Анализатор аминокислотный HITACHI L-8900 (Япония); анализатор аминокислотный Sykam S 433 (Германия); хроматограф жидкостной 1290 Infinity II LC (Agilent Technologies, Германия); весы неавтоматического действия Mettler Toledo XPE 204 (Швейцария); электропечь сопротивления низкотемпературная лабораторная SNOL 67/350 (Литва)

Результаты и обсуждение

В образцах сульфата лизина было проведено определение содержания указанной аминокислоты в свободной форме. Как заявляет производитель, содержание лизина в продукте должно быть не меньше 55%. Испытания проводились двумя методами анализа: с пред-и постколоночной дериватизацией (таблица 1).

Таблица 1.

Результаты анализа сульфата лизина

Table 1.

Results of analysis of lysine sulfate

Название, номер пробы Sample name, sample number	Содержание лизина, % Lysine content, %
	Дериватизация Derivatization				Европейская аккредитованная лаборатория [9] European Accredited Laboratory	Заявлено Control
	Пред-колоночная Pre-column	∆ от независимого определения ∆ to control	Постколоночная [8] Post-column	∆ от независимого определения ∆ to control
Сульфат лизина № 1 Lysine sulphate № 1	42,5	16,3	56,1	2,8	58,8	≥55
Сульфат лизина № 2 Lysine sulphate № 2	49,8	6,4	54,9	1,3	56,2	≥55
Сульфат лизина № 3 Lysine sulphate № 3	50,9	7,0	58,3	0,4	57,9	≥55

Экспериментально показано, что при постколоночной дериватизации результаты согласуются с теми, что измерены в независимой Европейской аккредитованной лаборатории.
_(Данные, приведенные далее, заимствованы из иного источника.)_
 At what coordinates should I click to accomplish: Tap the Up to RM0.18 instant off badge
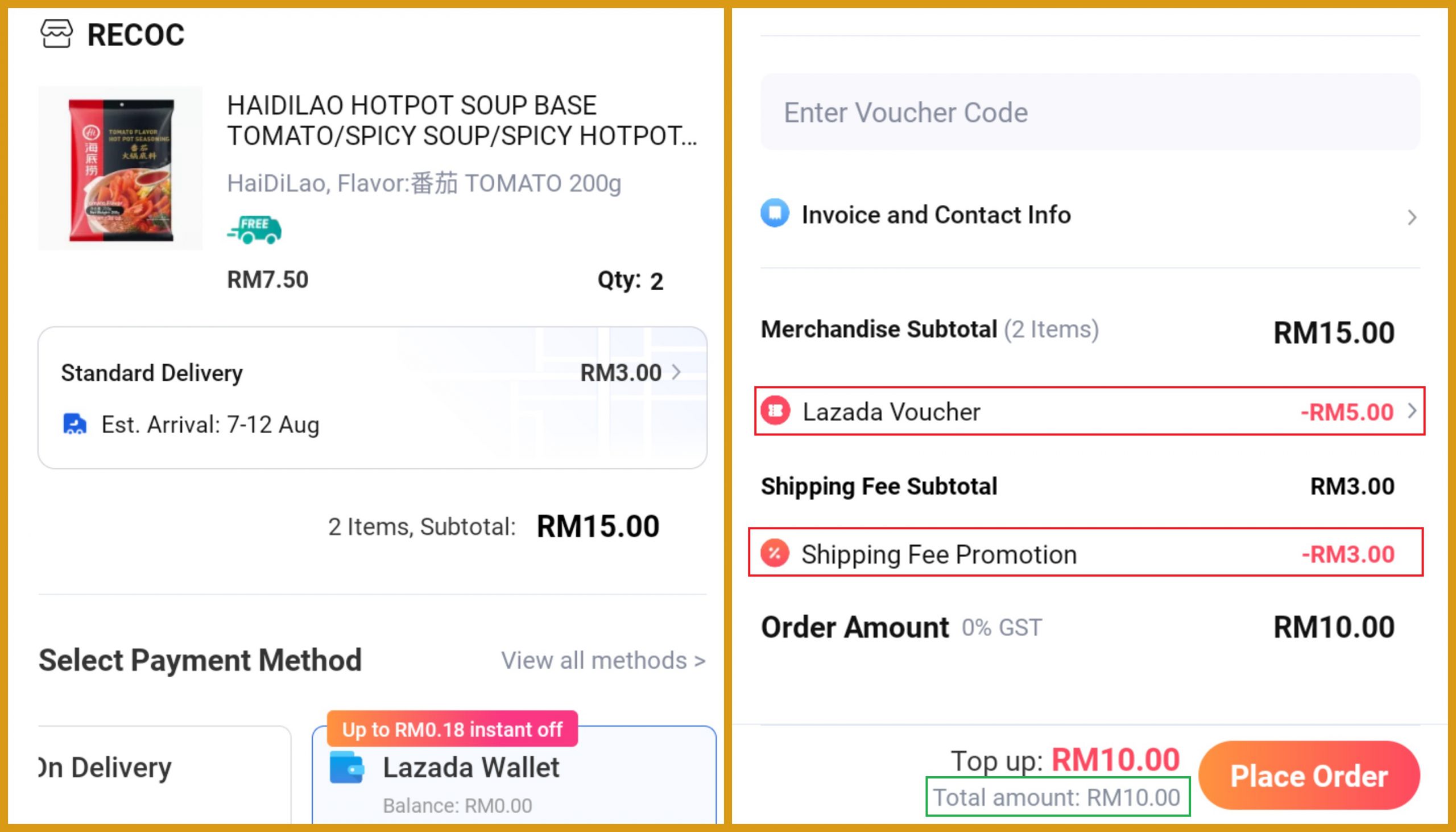pyautogui.click(x=452, y=729)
Таким образом, этот метод был выбран для дальнейшей работы.

Для определения оптимальной пробопод-готовки образцов белков и пептидов на валин и треонин в качестве первой стадии был выбран кислотный гидролиз, т. к. целевые аналиты не являются серосодержащими и не требуется определения триптофана.

После процесса кислотного гидролиза перед анализом рН в образце необходимо довести до 2,2. Для этого возможно использование двух подходов:

─ полностью выпарить соляную кислоту и перерастворить образец в буфере с соответствующим рН;

─ довести рН в образце после гидролиза до нужного значения путем добавления щелочи.

Экспериментально было установлено, что при использовании первого подхода гидрофобные аминокислоты (например, валин) не полностью перерастворяются после упаривания, и итоговые результаты анализа получаются заниженными (таблица 2). Предположительно, это связано с частичным «запеканием» целевых аналитов с углеводами.

Второй же подход, несмотря на большой расход дополнительного реактива (0,3 г щелочи на 1 пробу), дает более точные результаты.

Таблица 2.

Сравнение результатов разных способов пробоподготовки

Table 2.

Comparison of results of different methods of sample preparation

Аминокислота в пробе Aminoacid in sample	Содержание аминокислот, % Aminoacids content, %				Европейская аккредитованная лаборатория [9] European Accredited Laboratory
	Метод перерастворения Reconstitution method	∆ от независимого определения ∆ to control	Метод добавки щелочи Basic addition method	∆ от независимого определения ∆ to control
Валин Valine	0,64	0,33	0,96	0,01	0,97
Треонин Threonine	0,79	0,05	0,84	0	0,84

Заключение

Проведено сравнение методов анализа аминокислот с пред- и постколоночной дерива-тизацией на примере определения содержания сульфата лизина. Экспериментально доказано преимущество использования постколоночной дериватизации с нингидрином.